Pour démarrer votre association ou pour créer une nouvelle activité, vous devez répondre à deux questions : le projet est-il viable (les recettes équilibreront-elles les dépenses) ? Est-il " faisable " (pourra-t-on mettre en œuvre les moyens nécessaires à sa réalisation) ?

La viabilité se mesure par le budget prévisionnel, la faisabilité par le plan de financement, incontournable pour anticiper les imprévus et chercher les ressources manquantes. Les deux sont indispensables. Plan de financement et budget prévisionnel sont liés : les investissements entraînent des charges d’amortissement, les emprunts entraînent des charges d’intérêts... Il faut donc dresser simultanément ces deux outils prévisionnels.

Besoins et ressources

Le plan de financement consiste à faire l’inventaire de vos besoins de financement et des ressources possibles.

Les besoins sont regroupés en trois grandes catégories : investissements, fonds de roulement et remboursements d'emprunts à long et moyen terme.

Les ressources sont le plus souvent de quatre ordres : fonds propres, subventions, emprunts et autofinancement.

L’objectif du plan, dressé sous forme de tableau, est d’être équilibré.

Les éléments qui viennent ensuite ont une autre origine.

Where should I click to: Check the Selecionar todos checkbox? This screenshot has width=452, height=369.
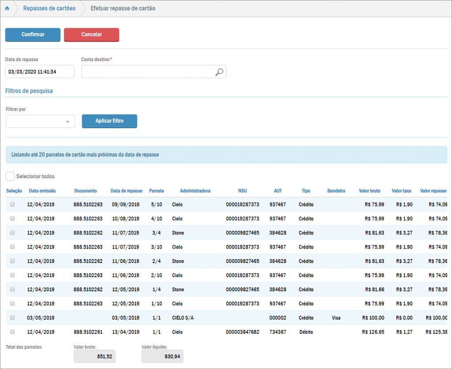(10, 176)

Selon qu’il s’agit du plan de financement de la 1ère année de l’association ou de celui d’une année suivante, on retiendra le montant total de chacun des éléments ou seulement leur variation pour l’année envisagée.

Quelle présentation ?

Le plan de financement concerne l’ensemble de l’association, mais il faudra souvent décliner un plan spécifique avant de créer une activité nouvelle. Il faut présenter le plan de financement sur au moins trois ans, ou, si possible, sur toute la durée du financement.

Lorsque le plan de financement est établi sur plusieurs années, on n’enregistre plus que les variations des différents postes sur les années n + 1, n + 2, etc. Cette présentation permet de rendre plus explicite l’étalement possible de vos investissements, les éventuelles variations du besoin en fonds de roulement, le rôle des fonds propres et de la capacité d’autofinancement de l’association.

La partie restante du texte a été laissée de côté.